A partir de là, il nous reste à nous assurer que la porte permettant ce genre d’attaque soit définitivement close. Peu de scrupule à ce niveau car il s’agit ici d’une instance de debug : arrêt clair et net de cette dernière.

Après (re)vérification, ufw était bien configuré pour ne laisser passer que les personnes autorisées. Et pourtant…

Petit rappel, certains OS utilisent ufw comme logiciel de pare-feu par défaut : Ubuntu depuis sa version 8.04 LTS, Debian, etc. Dans tous les cas, il s’agit d’un pare-feu utilisé par un large panel de personnes dans le monde.

Pour comprendre ce qu’il s’est passé, nous commençons à remettre tout simplement en question ufw :

  1. Comment fonctionne t’il ?
  2. Est-il surchargé par quelque chose ?
  3. Qu’a t’on réellement fait lorsqu’on a créé l’instance de debug ?

Pour répondre à la première question, il suffit de se rendre sur sa documentation : UncomplicatedFirewall – Ubuntu Wiki. On peut y lire qu’il rédige une suite de règles iptables. Rien de surprenant jusque là.

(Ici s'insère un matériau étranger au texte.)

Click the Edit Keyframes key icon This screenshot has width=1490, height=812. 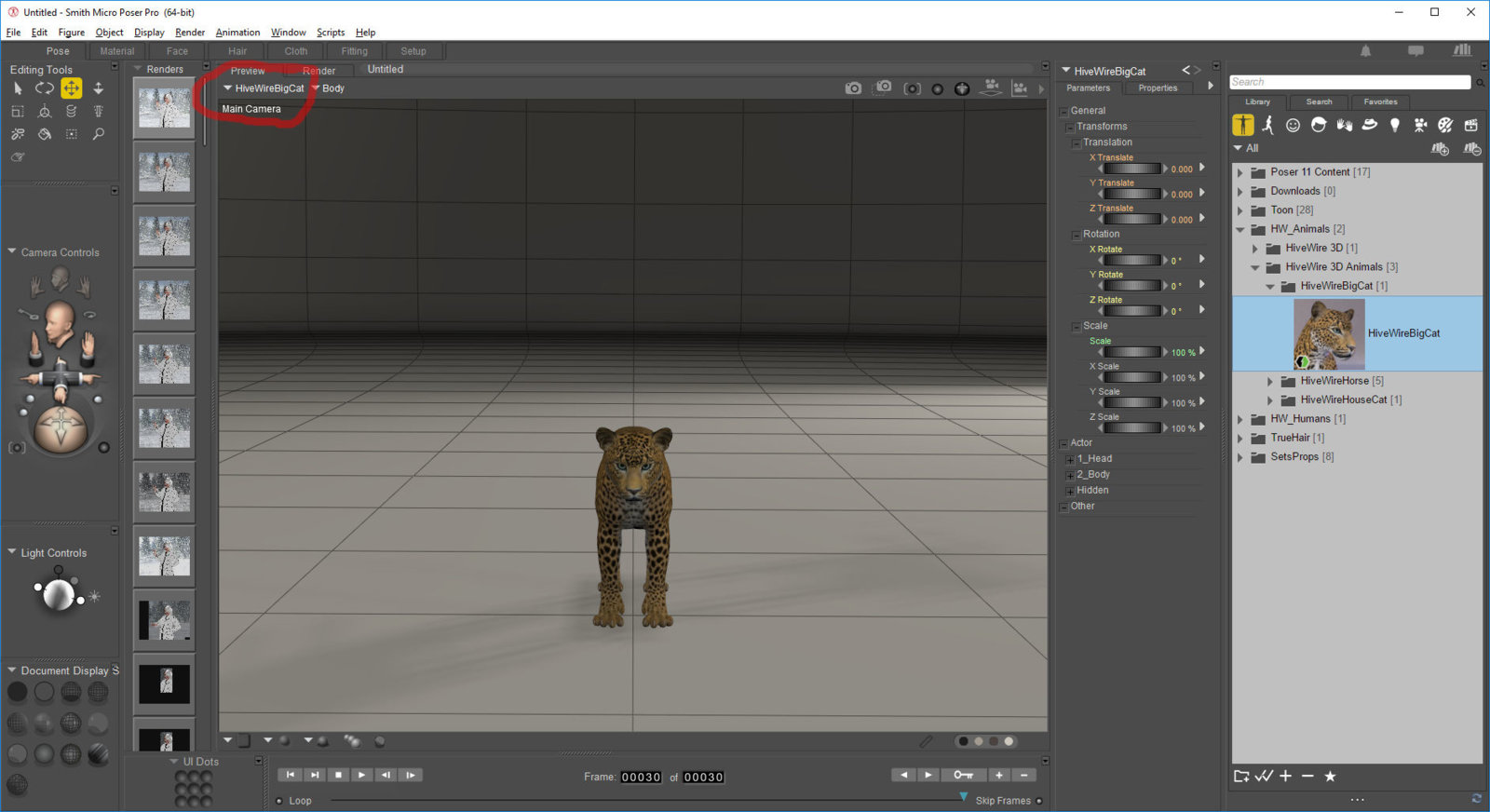[963, 775]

The Linux kernel in Ubuntu provides a packet filtering system called netfilter, and the traditional interface for manipulating netfilter are the iptables suite of commands.

UncomplicatedFirewall – Ubuntu Wiki

Seconde question, au début pas vraiment de réponse. On voit bien les règles iptables qui sont présentes. Par contre, ce qui est constaté c’est une autre règle montre que le port en question est redirigé vers une interface Docker.

Pour la dernière question, vu le constat précédent, nous pouvons imaginer facilement que Docker / Docker Swarm est en conflit avec ufw. Pour ajouter du contexte, l’instance de debug était lancée avec un service Docker Swarm en publiant le port du Remote Debug.

Ce qui se passe donc, est que Docker écrit ses règles iptables avant ufw. En lisant de haut en bas les règles, la règle Docker arrive en premier, donc dans le cycle de vie du paquet, il n’arrive jamais jusqu’à la validation ufw : Docker bypass ufw dans ces conditions.

Maintenant que le problème et la cause se sont présentés, il n’est pas difficile de retrouver des ressources sur le web relatant de cela. La plupart d’ailleurs conseille de désactiver la gestion d’iptables par Docker. Cela semble intéressant au premier abord, par contre nous comprenons vite que les fonctionnalités propres à Docker en terme de networking sont donc inutilisables. Il existe mille raisons de ne pas s’arrêter à cette solution : réseau de containers, l’accès au réseau externe, etc.

Une solution difficile à maintenir mais qui permet de conserver toutes les features de Docker et d’ufw peut se trouver sur ce repository (chaifeng/ufw-docker – Solving UFW and Docker issues). Ce ne sera pas la solution la plus élégante mais fait preuve, je trouve, d’efficacité.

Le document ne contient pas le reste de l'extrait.